こうした「AI検索」は、Googleが「AI Overviews」、OpenAIが「SearchGPT」として提供を開始している。そのパイオニア的なサービスが「Perplexity」(パープレキシティ)だ。

Perplexityは、AIと検索技術を融合させた検索エンジンを提供する米国の企業。多言語対応や高度な検索機能を特徴とし、OpenAIのGPTモデルとマイクロソフトのBing検索エンジンを活用し、ユーザーの質問に対して詳細で正確な回答を提供する。

無料でも利用可能だが、有料の「Perplextiy Pro」や企業向けの「Perplexity Pr Enterprise」も展開している。Perplexity Proの通常料金は、月額2,950円~/年額29,500円~。

「Pro」版では、検索の回数制限が緩和されるほか、LLMの切り替えや画像生成などの機能が利用可能になる。

AI検索の先駆けとして、注目されていたが、日本では6月にソフトバンクとの提携を発表。ソフトバンク契約者(ソフトバンク、ワイモバイル、LINEMO)に対し、1年間のPerplexity Pro無料トライアルを開始している。

また、海外では検索結果に対する広告の導入や、AIで話題になる対価の問題にも踏み込んでいる。Perplexity 最高ビジネス責任者のドミトリー・シェヴェレンコ(Dmitry Shevelenko)氏に今後の展開を聞いた。

Perplexityのドミトリー・シェヴェレンコCBO

回答の「精度」がPerplexityの強み

Perplexityは、知りたいことについて、従来の検索のようにページ(出典)だけでなく、「本当に知りたいことの内容」までまとめて応えてくれるサービス。

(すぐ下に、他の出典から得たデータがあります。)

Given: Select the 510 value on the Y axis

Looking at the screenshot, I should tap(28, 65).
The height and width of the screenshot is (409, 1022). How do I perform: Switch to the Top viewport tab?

通常の検索では、検索した後で情報を自分で精査する必要があるが、Perplexityの場合、情報を整理した形で提示してくれる。

つまり、自分で細かく調べる手間を省いてくれるサービスともいえる。一方、検索結果に対して、情報の元になったページにはリンク(出典)も表示されるため、「回答」のもとになったWebページで自分で確認することも可能だ。

シェヴェレンコ氏は、Perplexityの特徴は「アンサーエンジン」と語る。

「Perplexityは、世界で初めてAIと検索を一緒にした会社です。目的は『質問に回答すること』。検索でリアルタイムのインターネットの情報を集め、AIの特徴である要約や合成を活用する。AIと検索の融合により、差別化され、ユーザーに愛されるサービスを提供していく。そこに集中しています。我々が作るのは質問に回答するアンサーエンジンです」

Perplexityがサービスを開始したのは2022年12月。現状ユーザー数などは公表していないが、「先月(8月)の回答数は2.5億回以上」という。2023年は全体で5億回だったため、1カ月で昨年の半分ほどの回答が行なわれており、急成長に自身を見せる。

使われる理由は、「回答の品質」だ。サマリー(要約)が適切であること、リアルタイムの情報が反映されていること。これにより「インターネットを使いやすくするサービス」とシェヴェレンコ氏は語る。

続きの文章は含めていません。